Now with this implementation for PCA, I tried to apply it to MNIST data to see the performance with and without PCA for classification using softmax. The code for that is as follows:

from tensorflow.examples.tutorials.mnist import input_data
mnist = input_data.read_data_sets("MNIST_data/", one_hot=True)

# Using first 10000 images 
train_data = mnist.train.images[:10000,:]
train_labels = mnist.train.labels[:10000,:]
pca1 = PCA(train_data)
pca_test = PCA(mnist.test.images)

n_components = 14
X_proj1 = pca1.X_projected(r=n_components)
X_projTest = pca_test.X_projected(r=n_components)

t1 = time.time()

x = tf.placeholder(tf.float32, [None, n_components])
W = tf.Variable(tf.zeros([n_components, 10]))
b = tf.Variable(tf.zeros([10]))


y = tf.cast(tf.nn.softmax(tf.matmul(x, W) + b), tf.float32)
y_ = tf.placeholder(tf.float32, [None, 10])
cross_entropy = tf.reduce_mean(-tf.reduce_sum(y_*tf.log(y), 
reduction_indices=[1]))

train_step = 
tf.train.GradientDescentOptimizer(0.7).minimize(cross_entropy)
sess = tf.InteractiveSession()
tf.global_variables_initializer().run()

m = 10000

for _ in range(1000):
    indices = random.sample(range(0, m), 100)
    batch_xs = X_proj1[indices]
    batch_ys = train_labels[indices]
    sess.run(train_step, feed_dict={x: batch_xs, y_: batch_ys})

correct_prediction = tf.equal(tf.argmax(y,1), tf.argmax(y_,1))
accuracy = tf.reduce_mean(tf.cast(correct_prediction, tf.float32))


accuracy = sess.run(accuracy, feed_dict={x: X_projTest, y_: 
mnist.test.labels})
print("Accuracy: %f" % accuracy)
sess.close()
t2 = time.time()
print ("Total time taken: %f seconds" % (t2-t1))

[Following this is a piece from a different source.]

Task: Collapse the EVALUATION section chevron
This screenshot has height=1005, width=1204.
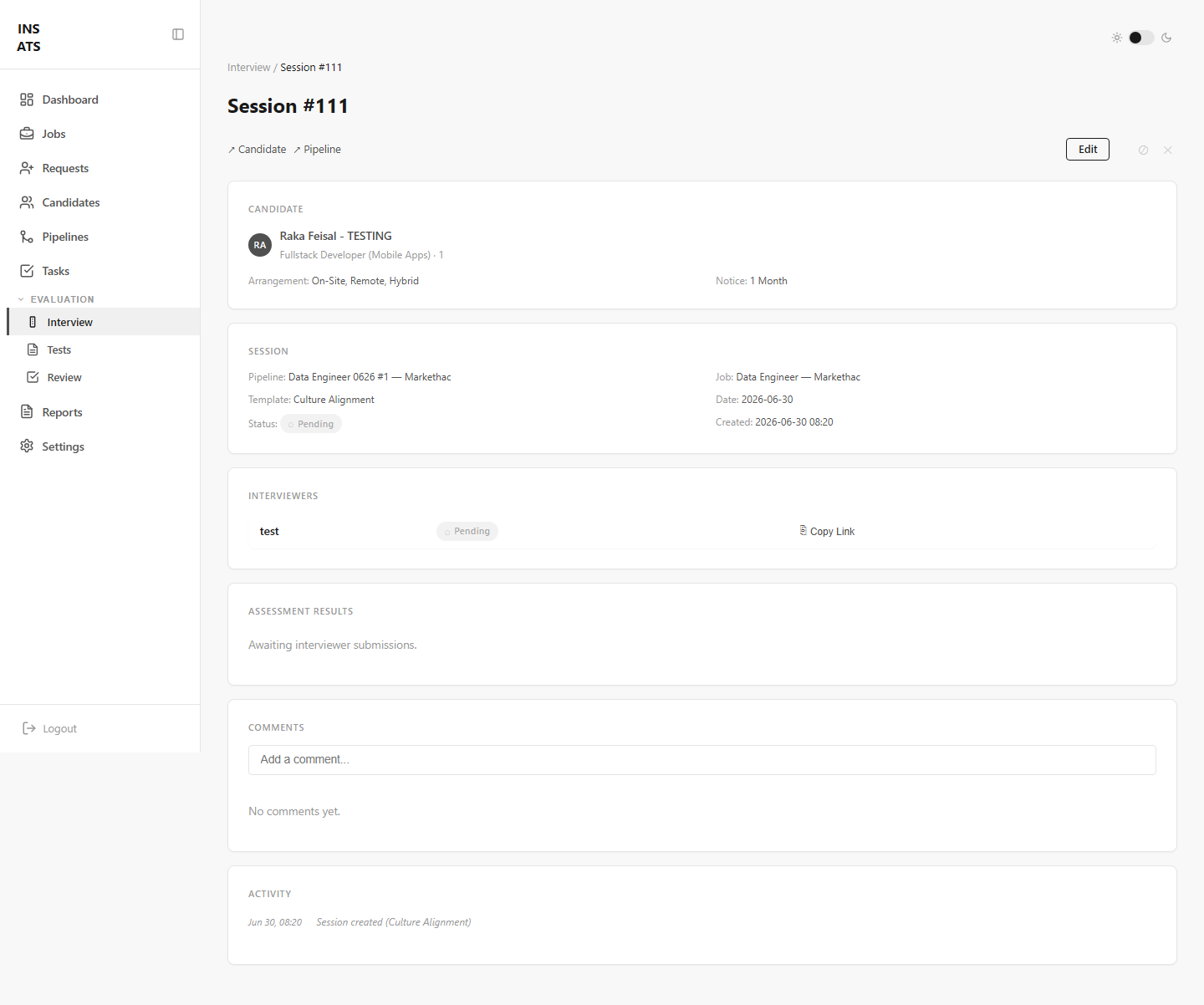Action: coord(21,299)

The accuracy I obtain using this is only around 19% whereas with the train_data and train_labels, the accuracy is more than 90%. Could someone suggest where I'm going wrong?


Solution

  • When we use PCA or feature scaling, we set the underlying parameters on the training dataset and then just apply/transform it on the test dataset. The test dataset is not used to calculate the key parameters, or in this case, SVD should only be applied on the train dataset. e.g. in sklearn's PCA, we use the following code :

    from sklearn.decomposition import PCA
    pca = PCA(n_components = 'whatever number you want')
    X_train_pca = pca.fit_transform(X_train)
    X_test_pca = pca.transform(X_test)
    

    Note, that we fit on the training dataset, X_train and transform on X_test.

    Similarly, for the above implementation, there's no need to create the pca_test object. Tweak the X_projTest variable to :

    X_projTest = mnist.test.images.dot(pca1.V[:,0:n_components])
    

    This should solve for the low test accuracy.